## [Prompt]
Look through the entries below and extract exactly the lines from the one containing "This screenshot has width=579, height=278." through the one containing "Task: Click the", ends included.

## [Data section]
*** Begin section ***

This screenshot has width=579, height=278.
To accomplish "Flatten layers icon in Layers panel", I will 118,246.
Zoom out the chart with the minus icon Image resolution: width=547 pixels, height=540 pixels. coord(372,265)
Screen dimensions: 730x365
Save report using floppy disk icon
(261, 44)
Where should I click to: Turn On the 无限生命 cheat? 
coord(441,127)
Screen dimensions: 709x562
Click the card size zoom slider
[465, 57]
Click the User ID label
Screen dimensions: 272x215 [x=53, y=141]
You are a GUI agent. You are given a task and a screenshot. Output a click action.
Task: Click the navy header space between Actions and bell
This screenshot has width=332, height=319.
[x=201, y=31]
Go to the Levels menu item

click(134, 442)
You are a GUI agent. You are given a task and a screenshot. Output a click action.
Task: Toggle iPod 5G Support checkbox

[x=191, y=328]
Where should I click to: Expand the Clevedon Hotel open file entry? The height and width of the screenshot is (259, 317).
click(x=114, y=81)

*** End section ***
*** Begin section ***

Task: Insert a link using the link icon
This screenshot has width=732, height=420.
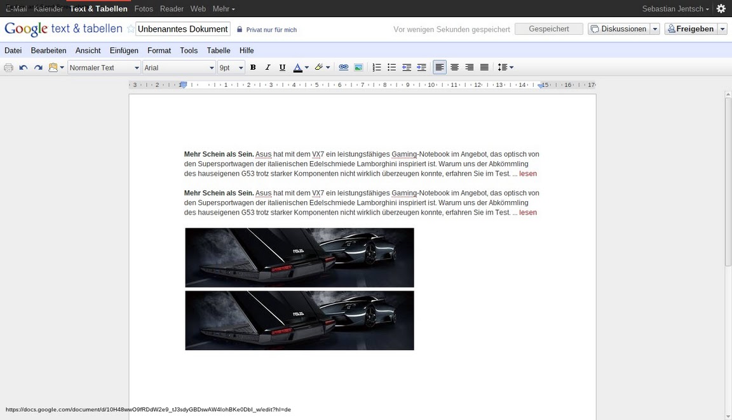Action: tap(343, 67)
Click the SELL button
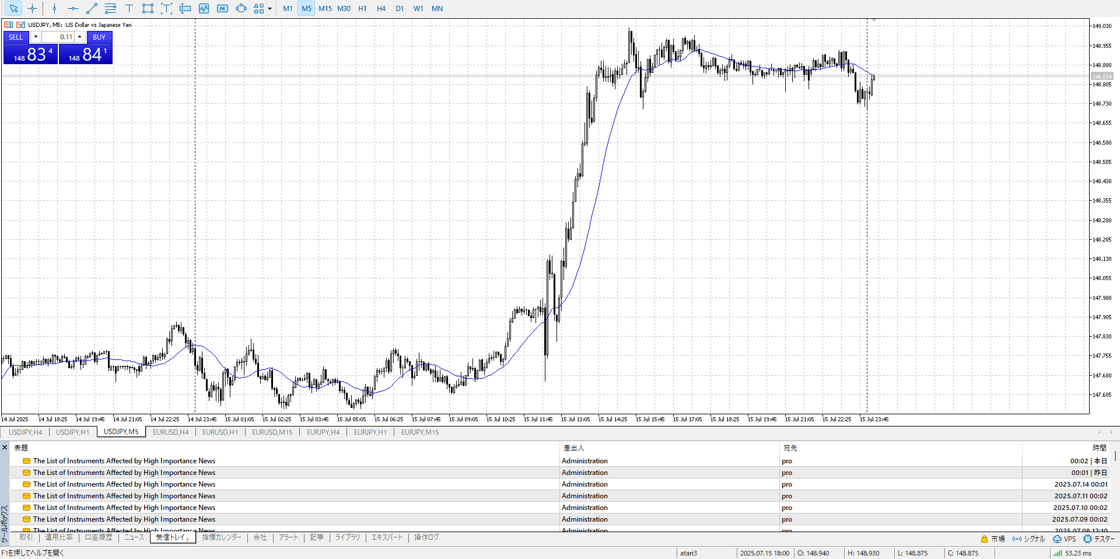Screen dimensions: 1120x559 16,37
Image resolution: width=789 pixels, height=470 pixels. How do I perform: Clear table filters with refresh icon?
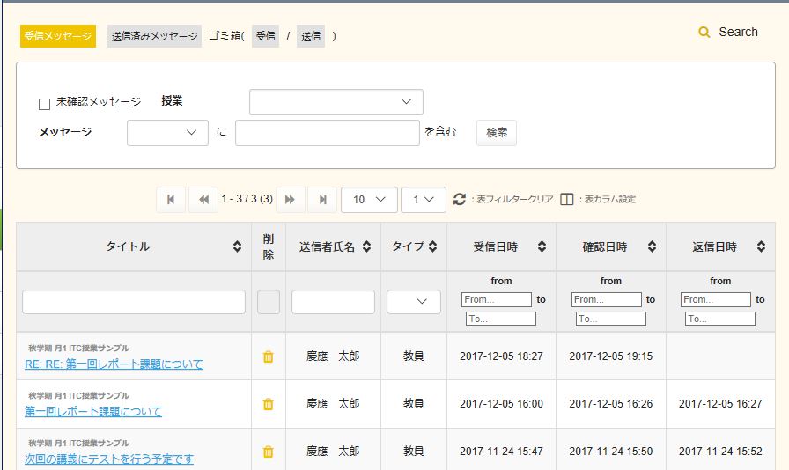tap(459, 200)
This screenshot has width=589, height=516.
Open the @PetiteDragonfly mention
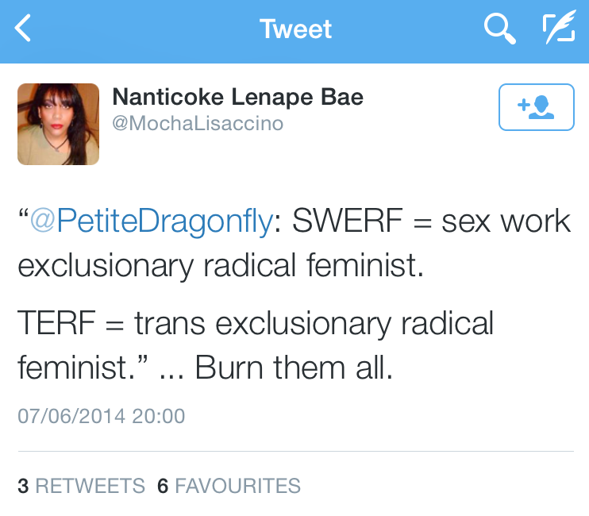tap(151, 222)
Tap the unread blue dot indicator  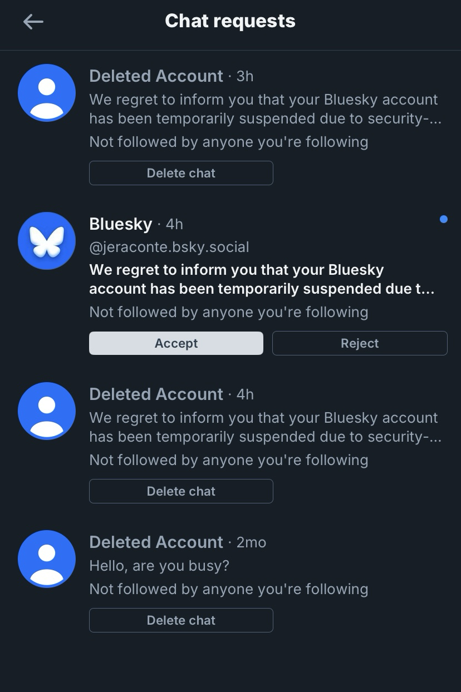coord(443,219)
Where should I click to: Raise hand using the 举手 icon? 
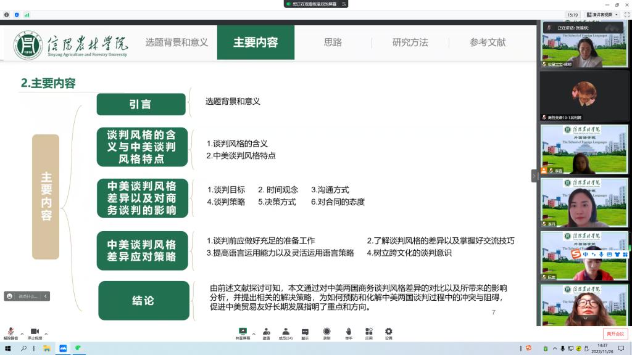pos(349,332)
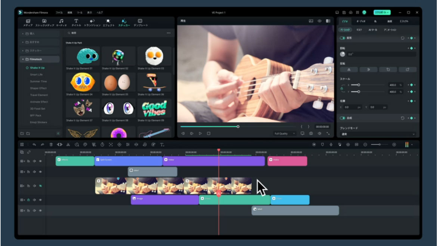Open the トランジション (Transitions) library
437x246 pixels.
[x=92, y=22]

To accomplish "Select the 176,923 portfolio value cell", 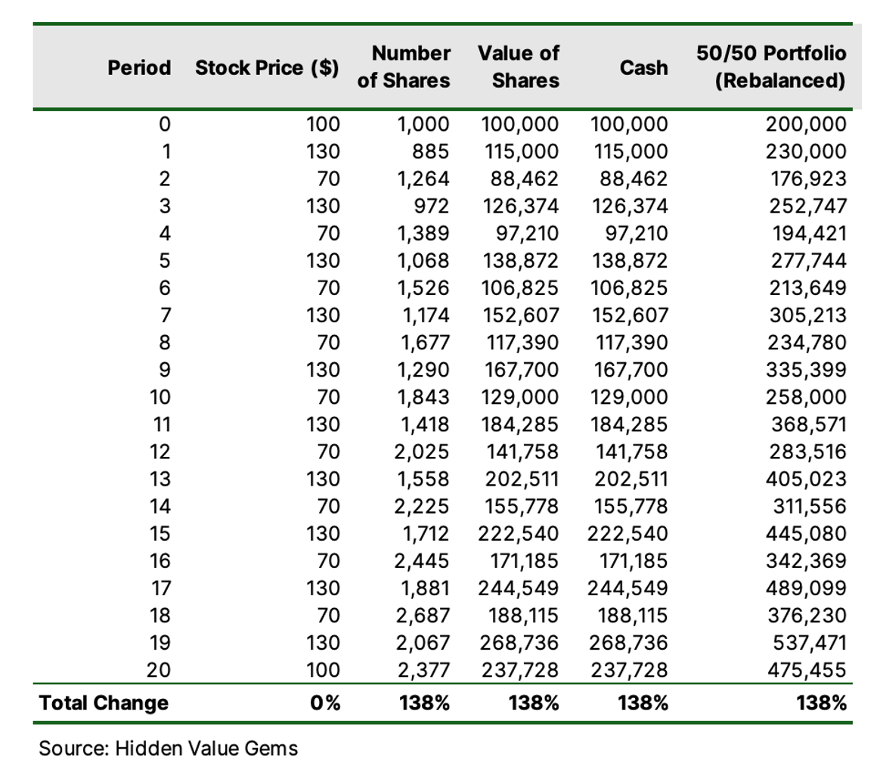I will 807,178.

*** End section ***

## [Result]
This screenshot has width=579, height=278.
To accomplish "Flatten layers icon in Layers panel", I will 118,246.
Zoom out the chart with the minus icon Image resolution: width=547 pixels, height=540 pixels. coord(372,265)
Screen dimensions: 730x365
Save report using floppy disk icon
(261, 44)
Where should I click to: Turn On the 无限生命 cheat? 
coord(441,127)
Screen dimensions: 709x562
Click the card size zoom slider
[465, 57]
Click the User ID label
Screen dimensions: 272x215 [x=53, y=141]
You are a GUI agent. You are given a task and a screenshot. Output a click action.
Task: Click the navy header space between Actions and bell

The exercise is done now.